On the creative side, the spine might include specialized vocabulary, place names, or descriptors that evolve over time. Think of the spine as the reference that helps prevent continuity errors.
Use Document Structure
Your AI assistant is great at synthesizing large amounts of information quickly, and even better when that info is actually organized somewhat. Whatever app you use for your reference docs, implement the header styles.
Update Regularly
This’ll help both you and ChatGPT, or Claude, or Gemini…or the people you add to your project later, who have to reverse engineer your work. No matter how thorough your original plan is, things change. Keep your primary helper and other documents updated, so when you feed them back to the AI, the information is accurate and relevant.
Get Meta
You know who’s really good at building reference documents that’ll make an AI more effective at later stages of the project? The AI itself. Don’t rely solely on the AI system to create your documentation, but do use it to generate content.
One of my favorite creative writing examples is this: “Build me a list of key facts that I’ve established about each major character, things that shouldn’t change unless there’s a good reason.” ChatGPT will output a sketch for each character including physical attributes, what kind of cars they drive, allergies, living situations…all sorts of things that should remain constant.
For coders, a note on invariants: since invariants by nature should not vary, I like to feed my invariant list to ChatGPT, then ask it to point out anything I’ve added throughout the project that should be on the list, but isn’t.
Do Inter-Mortems and Post-Mortems
Ask the AI directly, “What could I do differently that would maximize the efficiency of our interactions and potentially improve the outcome of this project?”

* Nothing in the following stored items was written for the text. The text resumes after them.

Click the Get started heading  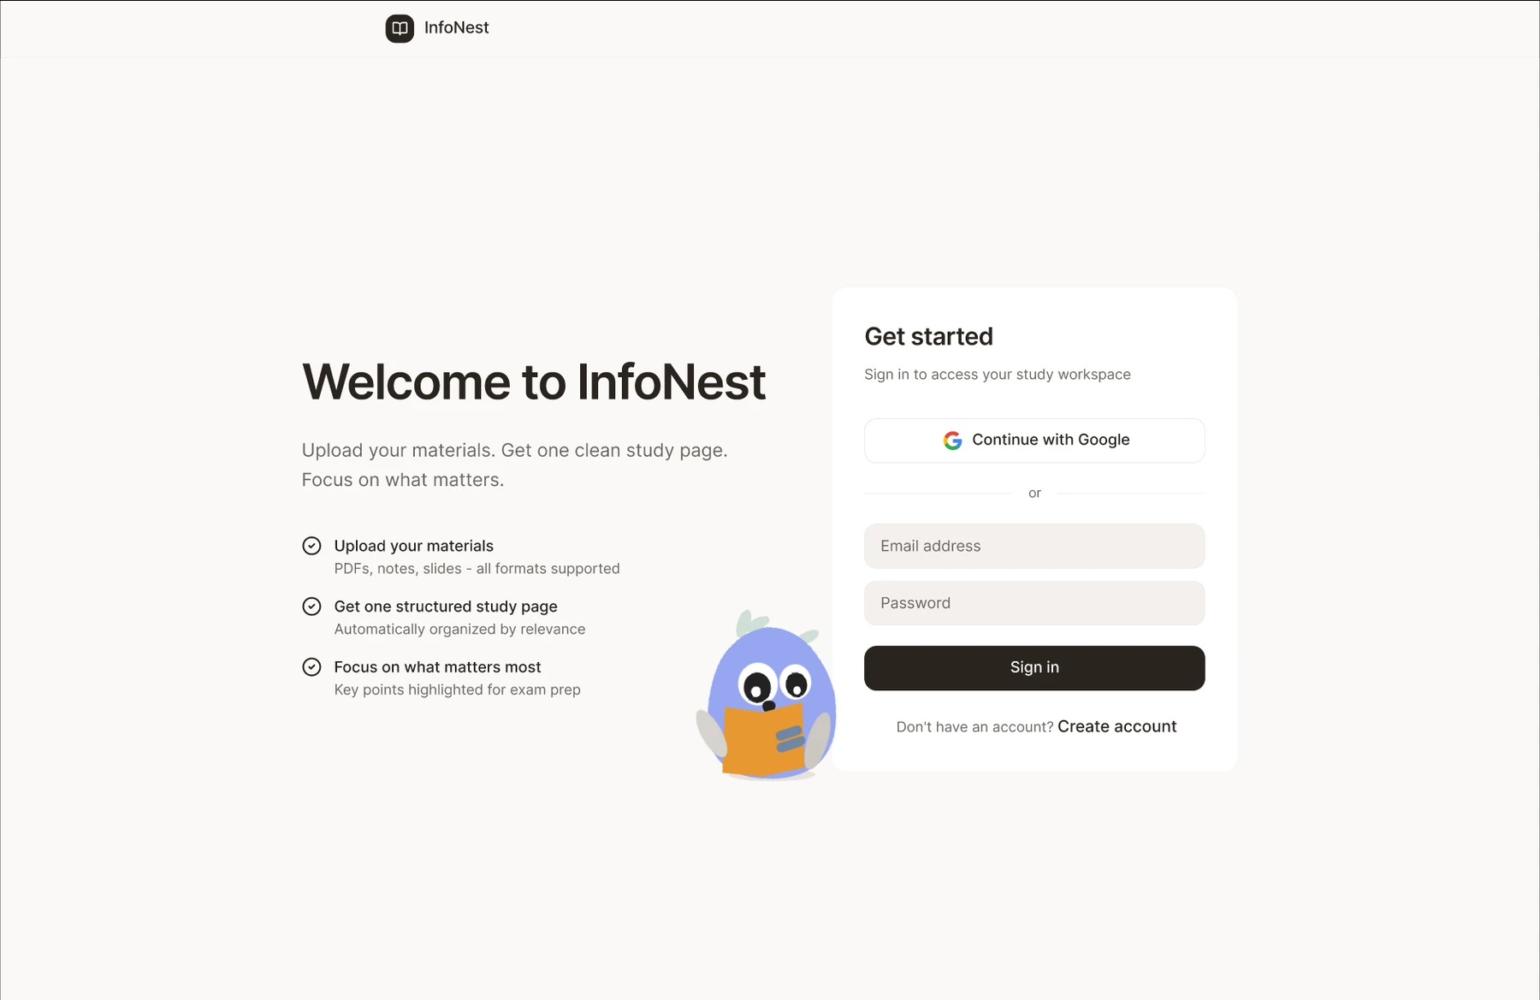tap(928, 336)
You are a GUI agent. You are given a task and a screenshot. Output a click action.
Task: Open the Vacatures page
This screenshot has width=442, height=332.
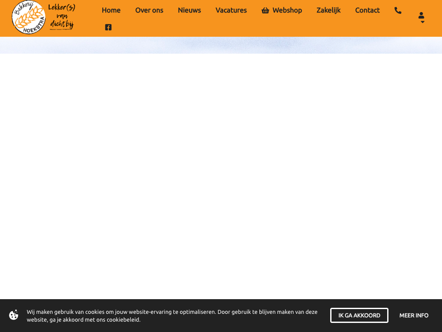231,10
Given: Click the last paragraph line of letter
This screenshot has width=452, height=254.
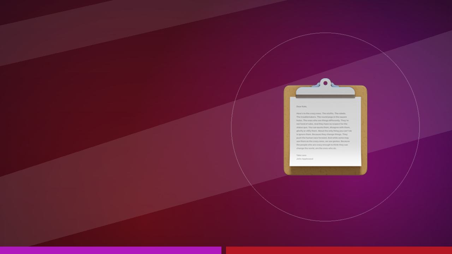Looking at the screenshot, I should pos(316,148).
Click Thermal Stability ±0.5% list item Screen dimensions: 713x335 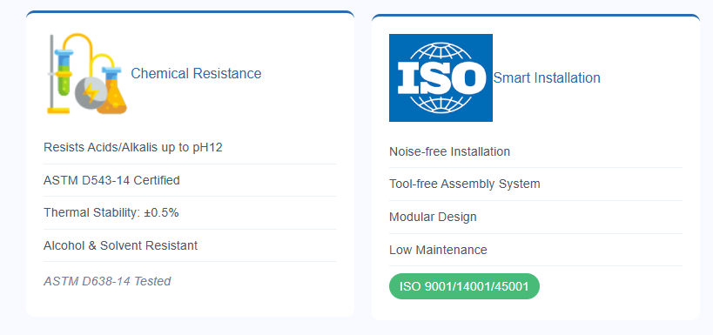click(x=190, y=212)
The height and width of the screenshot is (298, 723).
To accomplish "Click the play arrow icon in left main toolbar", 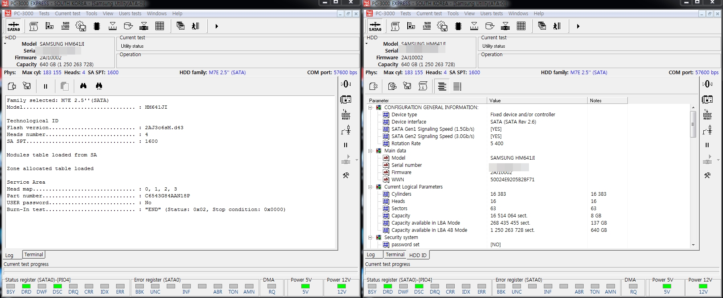I will pyautogui.click(x=216, y=26).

ChatGPT gave me great feedback on this in the middle of my app-building project. It pointed out that I’m inconsistent about pre-identifying my skill level when I start on new phases of a project. Hence, it would often give me five to ten next steps. I’d stumble in step two, and I’d end up with a branching chat that went quite deep before having to find my way back to the original plan and hit step three.
Once I changed this habit, my project speed amped up noticeably. If I say, “Assume I know nothing about…” ChatGPT gives me one step at a time. When I tell it that I have some expertise, it gives me five or six steps and assumes I can do a good deal of troubleshooting myself, if necessary.
State The Obvious
This actually came from one of my inter-mortems. Whether a piece of information was in my primary helper doc, was established through development, or I just thought it was painfully obvious, I often fall into the trap of assuming ChatGPT or Claude “knows” something it doesn’t.
Good example: I defined basic and premium subscription levels for my app. Since I defined two, I assumed ChatGPT implicitly understood that there would be no other levels. Not the case. When we started coding, the AI constantly wanted to design around other subscription types, until I finally added that there would never be more than two subscription levels in my invariants.
It’s a bit more art than science to know when the obvious has to be stated, but if you’re aware of this practice, you might catch yourself when you’re only one query deep rather than fifteen queries, sixty minutes, and much frustration later.
Invite Oversight
I mentioned a related concept in my two most recent posts. Your AI tool probably displays a default bias toward pleasing you — it may prioritize fulfilling your request over ensuring you’re asking for the right thing.
In both my helper documents and my queries, I make it clear that I want ChatGPT (or Claude, or Copilot, since I seem to gravitate toward the “C-suite” of AI) to tell me when its analysis indicates that I’m probably wrong.
Again, it helps tremendously if the AI has a thorough plan/design/overview from you to begin with, but even in single query situations, telling the machine explicitly, “I’m looking for help on doing this, but I also want you to tell me if you believe I should consider something else” is a very powerful practice.